You do not need to rethink your entire setup. You upgrade the plan, add the user, and the system handles the rest.
Start your free 14-day trial today — no card required. VoIPninjas is a direct UK VoIP provider based in Christchurch, Dorset. No resellers, no middlemen, no contracts. Plans from £5.99 per user per month on 28-day rolling terms. Most businesses are live within 10 working days. Call us on 0330 043 2388 or go to voipninjas.co.uk/get-started/ to get started.
Frequently Asked Questions
Do I need a second phone or a SIM card to use VoIP as a freelancer?
No. The VoIPninjas mobile app runs on your existing iPhone or Android. Your business number rings through the app. Clients see the business number when you call them. You carry one phone throughout.
Can I keep my existing landline number if I switch to VoIP?

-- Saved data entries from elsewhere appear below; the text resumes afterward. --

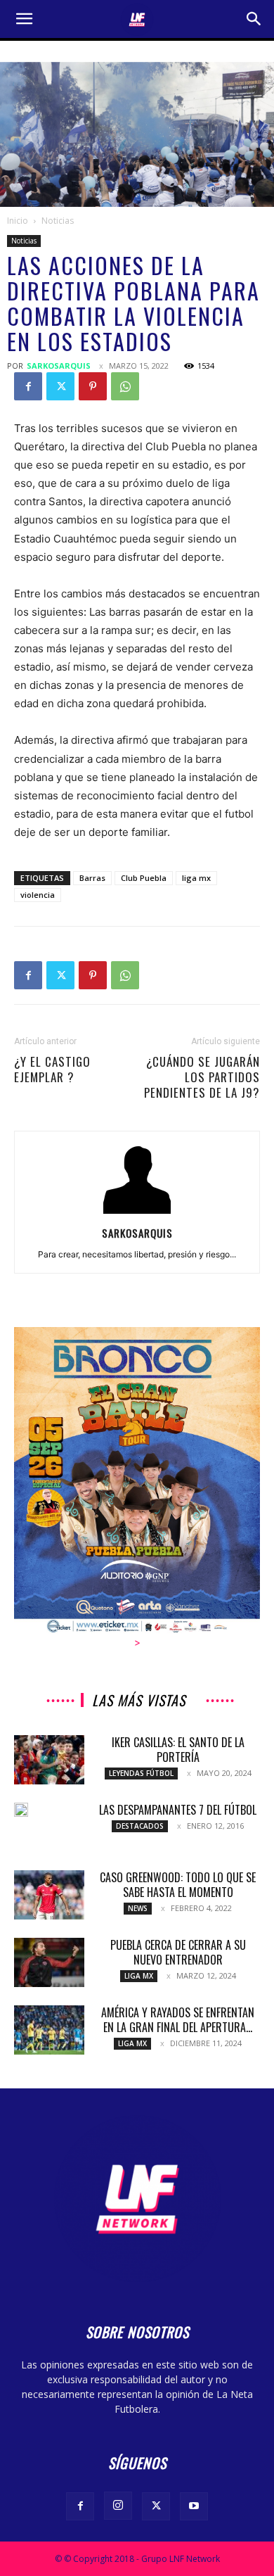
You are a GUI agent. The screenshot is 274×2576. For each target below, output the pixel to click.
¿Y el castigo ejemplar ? (52, 1069)
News (138, 1908)
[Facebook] (28, 386)
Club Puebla (144, 878)
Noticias (57, 221)
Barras (92, 878)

Yes. Number porting allows you to transfer your current number to VoIPninjas. You keep the number your clients already have. The process is straightforward and the team will walk you through it.
Is there a contract?
No. All VoIPninjas plans run on a 28-day rolling basis. You can cancel at any time without penalty. There is also a free 14-day trial with no credit card required, so you can test the system before committing to anything.
What happens if I go over my included minutes?
The Ronin plan includes 100 UK minutes per month. If your call volume regularly pushes past that, the Samurai plan at £14.99 per month includes 750 UK minutes alongside call recording, auto-attendant, and voicemail-to-email. For freelancers with international clients or genuinely high call volumes, the Shogun plan at £24.99 per month covers unlimited calls to the UK and 55 countries.